Copy the records from the start through the line that contains "(x=457, y=89)", inclusive, swapping "dropdown" for "menu" and changing nothing else.

** BEGIN Supplied records **

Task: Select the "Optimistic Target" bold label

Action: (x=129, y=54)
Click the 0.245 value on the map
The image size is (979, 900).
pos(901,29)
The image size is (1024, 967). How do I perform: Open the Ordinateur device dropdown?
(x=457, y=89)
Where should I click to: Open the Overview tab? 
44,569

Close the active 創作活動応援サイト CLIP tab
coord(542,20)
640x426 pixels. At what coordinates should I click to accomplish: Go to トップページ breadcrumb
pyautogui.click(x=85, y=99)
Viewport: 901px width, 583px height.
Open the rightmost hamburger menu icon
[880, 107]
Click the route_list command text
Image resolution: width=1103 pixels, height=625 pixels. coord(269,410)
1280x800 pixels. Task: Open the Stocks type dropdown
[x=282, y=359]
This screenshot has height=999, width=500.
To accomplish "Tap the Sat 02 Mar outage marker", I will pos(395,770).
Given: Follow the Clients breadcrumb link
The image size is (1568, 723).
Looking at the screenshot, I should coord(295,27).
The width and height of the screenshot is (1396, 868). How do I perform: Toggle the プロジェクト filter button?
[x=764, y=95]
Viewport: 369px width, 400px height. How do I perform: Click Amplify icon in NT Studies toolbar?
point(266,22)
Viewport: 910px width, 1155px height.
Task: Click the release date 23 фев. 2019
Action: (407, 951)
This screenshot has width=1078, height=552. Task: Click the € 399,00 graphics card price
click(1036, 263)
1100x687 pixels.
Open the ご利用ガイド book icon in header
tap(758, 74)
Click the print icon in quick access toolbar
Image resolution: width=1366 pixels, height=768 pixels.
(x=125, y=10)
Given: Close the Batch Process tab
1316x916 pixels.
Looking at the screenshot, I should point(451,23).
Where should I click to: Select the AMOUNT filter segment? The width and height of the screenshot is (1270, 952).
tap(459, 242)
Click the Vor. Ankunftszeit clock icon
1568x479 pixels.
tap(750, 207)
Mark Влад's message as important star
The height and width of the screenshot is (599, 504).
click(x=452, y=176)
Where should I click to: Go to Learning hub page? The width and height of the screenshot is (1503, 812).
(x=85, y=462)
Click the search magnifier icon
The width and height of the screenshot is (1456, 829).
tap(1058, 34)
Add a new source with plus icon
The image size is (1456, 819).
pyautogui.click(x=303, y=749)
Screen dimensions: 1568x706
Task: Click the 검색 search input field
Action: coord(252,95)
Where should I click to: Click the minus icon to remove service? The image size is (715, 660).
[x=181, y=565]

** END Supplied records **

Answer to the problem:
Task: Select the "Optimistic Target" bold label

Action: (x=129, y=54)
Click the 0.245 value on the map
The image size is (979, 900).
pos(901,29)
The image size is (1024, 967). How do I perform: Open the Ordinateur device menu?
(x=457, y=89)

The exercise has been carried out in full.